If you're measuring an LDR as negative resistance, something is seriously wrong with what you're doing.
Fair enough, and I may just give up with it then.
With these measurements is the resistor a 33k ohm?
No need for that. First make sure the ldr is out of the circuit. We want to measure the resistance of the ldr all by it's self.
When you try to measure yours (it may be different than the graph) You can't use your fingers, the meter will measure you (especially in the dark) Make sure the ldr is dark (zero light can enter) and connect the meter in the high resistance mode, (some meters need to me set for high resistance) try measuring a 1M resistor to be sure. Connect to the ldr using clip leads or whatever you have so you don't have your fingers involved. Record the dark resistance. Then put your light on it and measure the light resistance. record the resistance.
What are those numbers?
Here's a page with a graph showing how the resistance of an ldr changes with the amount of light on it. It's about 1/4 page down.
The graph shows one that when dark was 1M ohm of resistance, and when there is a LOT of light on it, it goes down to about 100 ohms.
Mikek
Yes the measurements were taken with the 33k resistor in circuit
Ok I didn't realise you meant taking the ldr out of the circuit.

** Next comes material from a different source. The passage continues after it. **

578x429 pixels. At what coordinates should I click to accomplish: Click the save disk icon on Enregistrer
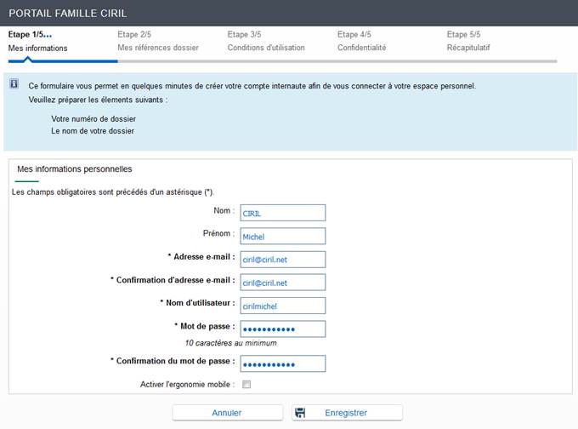300,413
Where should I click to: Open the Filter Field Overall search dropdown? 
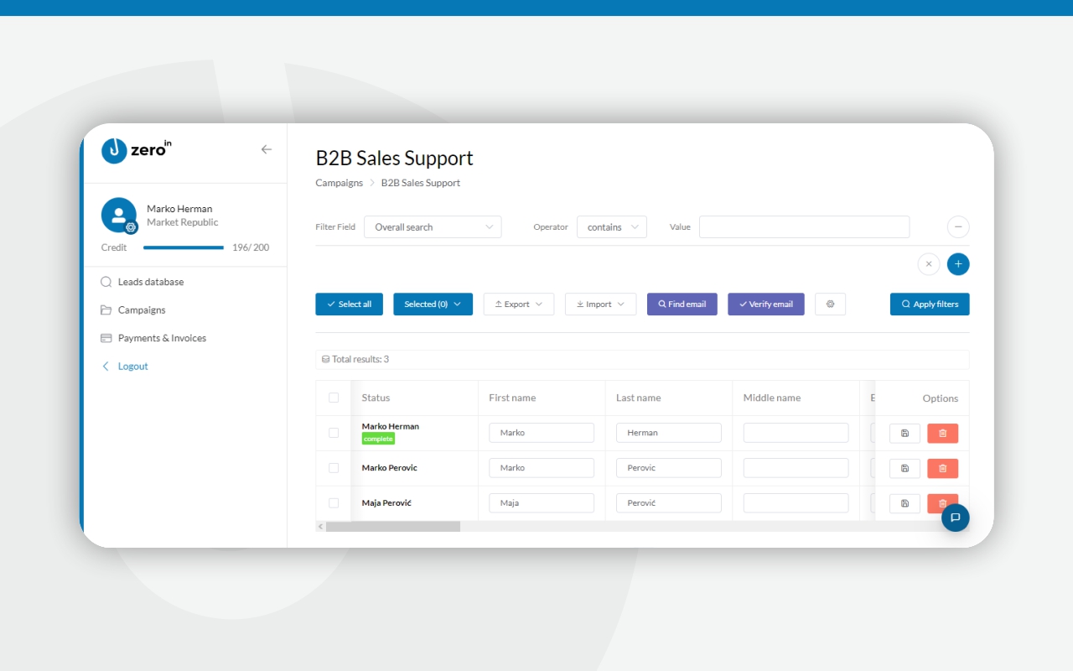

The resistance of the ldr in normal daylight is about 5k ohms, and in darkness , about 32M ohms. If I moved the ldr into a black area, then the meter went off or out of scale.
So know that we know the resistance in the light is 5k, we know what voltage different values of series resistor will cause. This it the circuit, VCC--resistor--ldr--grd If you use a 5K series resistor the Vcc will be split in half, (in the dark). Let's assume 9v Vcc, so 4.5v. If you raise the resistor value to 10k ohms, the voltage will drop to 3.3v, 15k and the voltage will drop to 2.25k, 20k and the voltage will drop to 1.8v. if you use 100k the voltage will drop to 0.43v. When you go to dark the ldr resistance will increase and these voltages i just mentioned will increase. I suggest you build that ldr resistor circuit and measure the voltages in light and dark. You should see about 8.9V and 0.5v. Remember the light needs to be the same as when you measured the ldr with you meter.
Here is a voltage divider calculator to show you how the differing resistances will change the voltage. Put in your Vcc. Set R1 value as your whatever your series resistor is, and R2 as the resistance of your ldr, (in this case 5k ohms in the light.) Change values to see how it works. I'm sorry if this all takes you the long route to making the thing work, but I think you should understand how it works so you can optimize to your lighting conditions. Mikek Mikek
There was no page which you referred to in the previous that I could see any link to, and there is no link to a voalage divider page if that is what you mean.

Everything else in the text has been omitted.